Note: you can specify the default pretty format in the repository
configuration (see git-config(1)).
--abbrev-commit
Instead of showing the full 40-byte hexadecimal commit object name,
show only handful hexdigits prefix. Non default number of digits
can be specified with "--abbrev=<n>" (which also modifies diff
output, if it is displayed).
This should make "--pretty=oneline" a whole lot more readable for
people using 80-column terminals.
--encoding[=<encoding>]
The commit objects record the encoding used for the log message in
their encoding header; this option can be used to tell the command
to re-code the commit log message in the encoding preferred by the
user. For non plumbing commands this defaults to UTF-8.
--relative-date
Synonym for --date=relative.
--date={relative,local,default,iso,rfc,short}
Only takes effect for dates shown in human-readable format, such as
when using "--pretty". log.date config variable sets a default
value for log command´s --date option.
--date=relative shows dates relative to the current time, e.g. "2
hours ago".
--date=local shows timestamps in user´s local timezone.
--date=iso (or --date=iso8601) shows timestamps in ISO 8601 format.
--date=rfc (or --date=rfc2822) shows timestamps in RFC 2822 format,
often found in E-mail messages.
--date=short shows only date but not time, in YYYY-MM-DD format.
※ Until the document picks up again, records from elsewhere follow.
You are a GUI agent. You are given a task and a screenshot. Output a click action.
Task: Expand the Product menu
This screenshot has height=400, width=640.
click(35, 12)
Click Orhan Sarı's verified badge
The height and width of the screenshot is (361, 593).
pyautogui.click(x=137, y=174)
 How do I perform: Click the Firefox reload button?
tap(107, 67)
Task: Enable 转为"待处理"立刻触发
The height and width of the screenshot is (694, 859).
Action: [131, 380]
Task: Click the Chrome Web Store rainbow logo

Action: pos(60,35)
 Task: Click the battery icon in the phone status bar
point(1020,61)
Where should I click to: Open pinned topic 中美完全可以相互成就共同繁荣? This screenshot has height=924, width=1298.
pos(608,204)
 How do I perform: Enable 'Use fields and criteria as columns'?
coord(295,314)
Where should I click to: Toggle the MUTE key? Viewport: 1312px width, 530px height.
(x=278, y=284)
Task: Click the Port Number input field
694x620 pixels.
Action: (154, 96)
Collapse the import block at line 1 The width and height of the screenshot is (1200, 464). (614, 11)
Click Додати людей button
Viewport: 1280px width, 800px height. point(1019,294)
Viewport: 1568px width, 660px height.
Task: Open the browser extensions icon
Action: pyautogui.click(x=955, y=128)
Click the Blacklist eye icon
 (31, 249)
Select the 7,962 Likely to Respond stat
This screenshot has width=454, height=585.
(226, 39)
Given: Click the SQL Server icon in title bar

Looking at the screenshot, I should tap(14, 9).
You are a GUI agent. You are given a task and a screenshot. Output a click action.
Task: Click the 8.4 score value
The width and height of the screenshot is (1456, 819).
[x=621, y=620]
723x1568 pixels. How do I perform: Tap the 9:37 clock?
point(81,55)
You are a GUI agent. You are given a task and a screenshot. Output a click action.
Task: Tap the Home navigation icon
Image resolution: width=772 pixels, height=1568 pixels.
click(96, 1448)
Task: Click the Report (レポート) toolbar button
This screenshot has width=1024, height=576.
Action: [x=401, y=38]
--date=default shows timestamps in the original timezone (either
committer´s or author´s).
--parents
Print the parents of the commit.
--left-right
Mark which side of a symmetric diff a commit is reachable from.
Commits from the left side are prefixed with < and those from the
right with >. If combined with --boundary, those commits are
prefixed with -.
For example, if you have this topology:
y---b---b branch B
/ \ /
/ .
/ / \
o---x---a---a branch A
you would get an output line this:
$ git rev-list --left-right --boundary --pretty=oneline A...B
>bbbbbbb... 3rd on b
>bbbbbbb... 2nd on b
<aaaaaaa... 3rd on a
<aaaaaaa... 2nd on a
-yyyyyyy... 1st on b
-xxxxxxx... 1st on a
--graph
Draw a text-based graphical representation of the commit history on
the left hand side of the output. This may cause extra lines to be
printed in between commits, in order for the graph history to be
drawn properly.
This implies the --topo-order option by default, but the
--date-order option may also be specified.
Diff Formatting
Below are listed options that control the formatting of diff output.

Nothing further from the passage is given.